At the western end of the Manitoulin is a very beautiful Reserve, surrounded by woods, which in summer are carpeted with gorgeous purple flags, scarlet lilies, and wild roses. This Sheshegwaning was a Roman, settlement; but some years ago discontent which had been simmering came to a head, and fourteen families sent in a petition that they might be admitted to the Anglican Church. One cause which led to this was the unsatisfactory teaching given to their children in the Roman Catholic school; but a greater reason was the action taken by the Roman authorities in excommunicating parents who sent their boys to the Shingwauk Home, and in refusing to allow the people to read the Bible for themselves. One of them thus expressed their feeling: 'Why does not the priest give us the Bible? It is God's letter. It is just as if I went away from home for a long time and I wrote a letter to my boys telling them what to do on the farm and how to do it. Then I come home and find they have not done things right, and I learn that they put my letter on the shelf and never read it.'

They had thought it well over and were resolved no longer to remain Romans; they wished to be received into the Anglican Church, but if this was impossible they would join the Methodists. Fifty of them were received, among whom were eighteen children of school age, for whom a school was opened. Hardly ever did a child miss attendance, and daily at noon, before the school broke up, the little brown children joined in their native tongue in prayer for missions. The school bell gave notice of the moment, and a copy of the prayer was given to the parents so that they too could join in their own homes. Services were held in the school, but the Indians were keenly anxious to have a church apart from the schoolhouse. Eighteen pounds due to the men for work was returned by them as the beginning of a fund; they gave entertainments in 'White' villages, and the women made things for sale. By these means they provided £100--a large sum for them--and through the generous help of a lady in England they have now a very well finished cement church. Most of the work was done by the Indians themselves, and almost every one of them was present at the first service, a 7.30 A.M. celebration of the Holy Communion.

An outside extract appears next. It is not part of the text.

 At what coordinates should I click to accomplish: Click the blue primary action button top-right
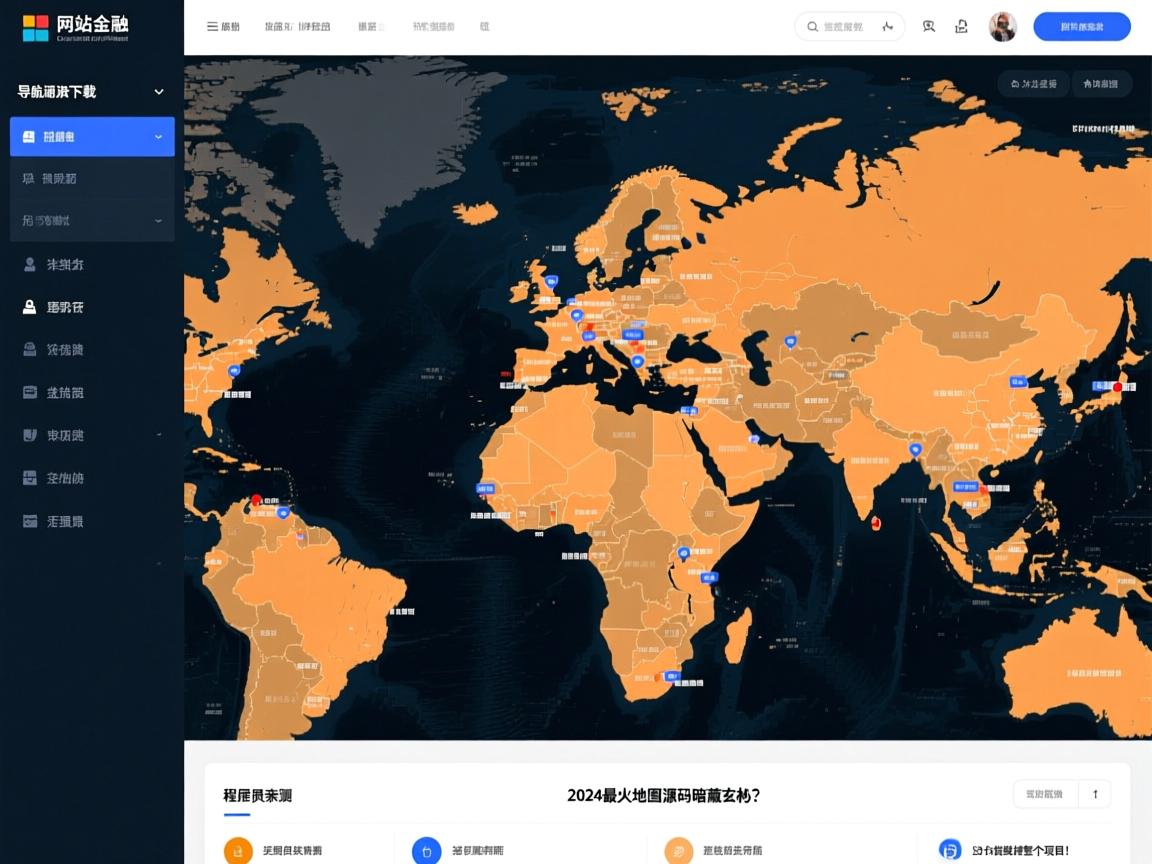(x=1082, y=27)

These people have suffered much persecution from their Roman neighbours. Among those who came over was the old man who had been chief for many years. Shortly afterwards he was deposed, and a Roman elected by the vote of the community. The gift of a site for the church was almost stopped also, in the same way; for a gift, even of a man's own ground, on a Reserve, must be confirmed by the general vote. Faithful teaching has been given by the English catechist. Once when he was away, the baby grandchild of the old chief became very ill; the father had to go off some thirty miles for a doctor, but doubting if the child could live till his return, he baptised it himself before he started.

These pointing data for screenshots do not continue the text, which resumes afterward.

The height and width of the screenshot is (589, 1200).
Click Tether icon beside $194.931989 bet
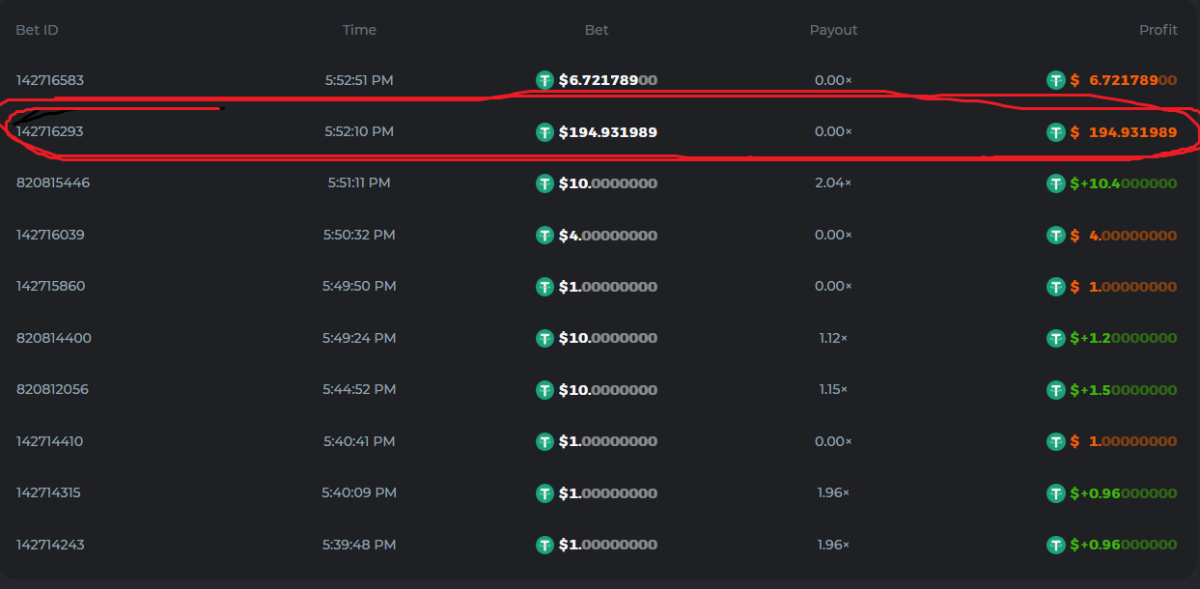click(x=545, y=132)
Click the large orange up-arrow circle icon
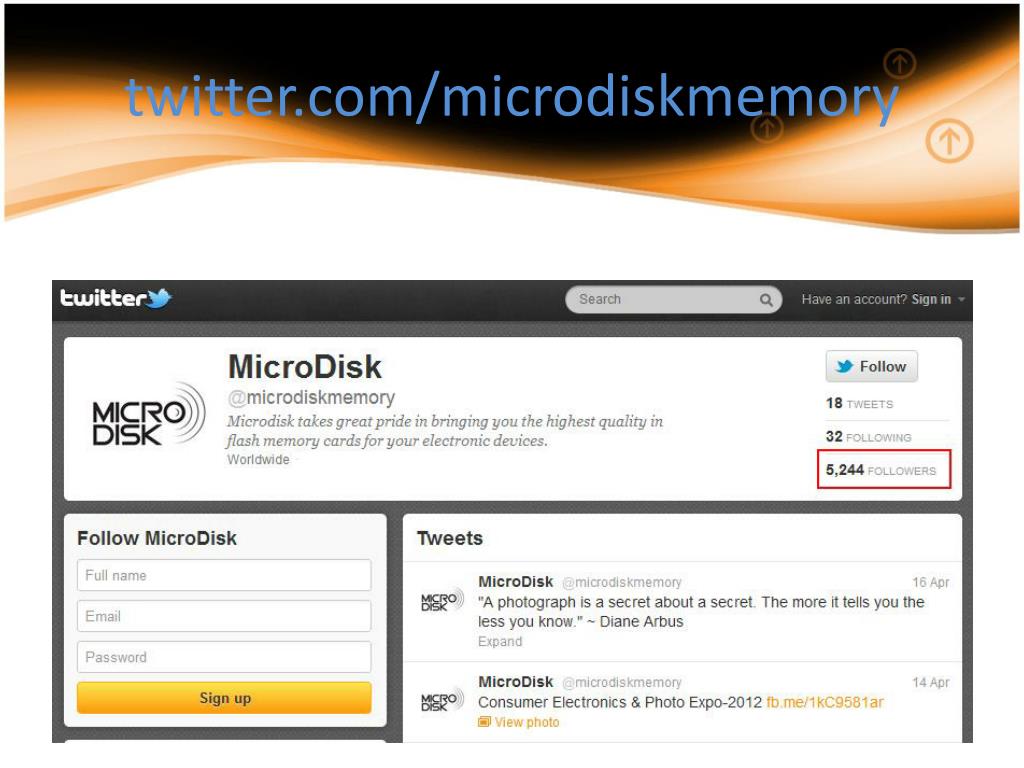 [x=949, y=141]
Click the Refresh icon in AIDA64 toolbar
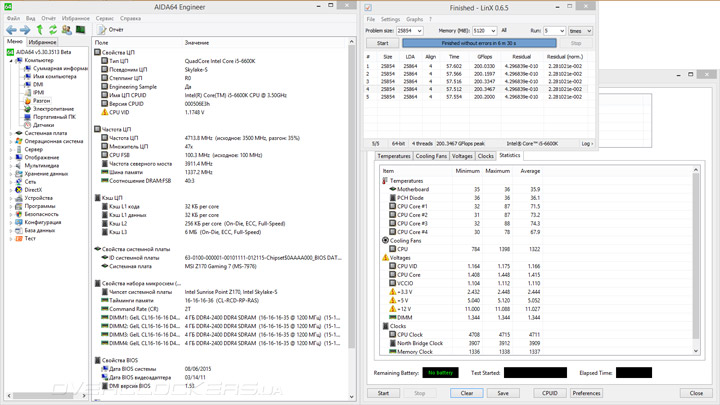 point(53,30)
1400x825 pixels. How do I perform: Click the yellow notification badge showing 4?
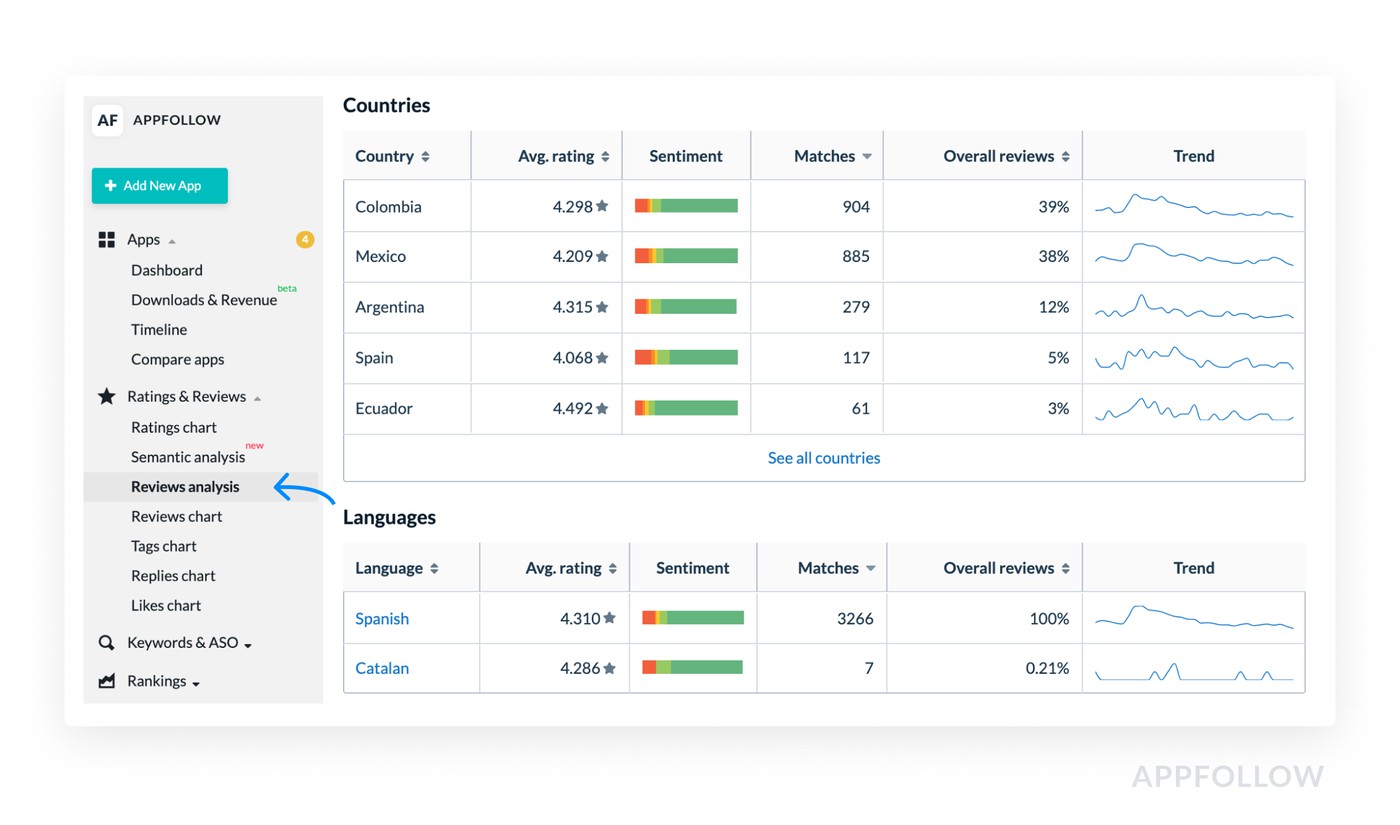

Here, and at other native settlements on the Manitoulin, women do beautiful work, making boxes and other things of birch-bark, delicately embroidered with dyed porcupine quills and edged with a sweet-scented grass. The Indians are said not to be actually decreasing now in numbers, but the mortality from consumption is very sad. Last year a pathetic scene was witnessed on a little island close to a Hudson Bay store. The Indians had camped there with their furs. In one of the families two children had died in the early summer; the furs had all been exchanged and the time had come to go back to the woods, but another child had sickened. Beneath a tent, with branches of trees propped up to keep off the flies, lay this boy of three years old panting for breath, while the mother, a tall lithe Cree woman, with beautiful features, stood leaning against a tree, watching, as if turned to stone. Within an hour her third child would have gone, and the eldest, a girl of twelve, was already showing signs of the fell disease. The night before, other families, hearing the Bishop was on the mainland, had come across in their canoes for service, bringing the babies in their papoose cradles which were stood up in the pews, and the sorrowing parents, who could not come, were comforted by the words of consolation and of hope spoken to them by the death-bed of their child.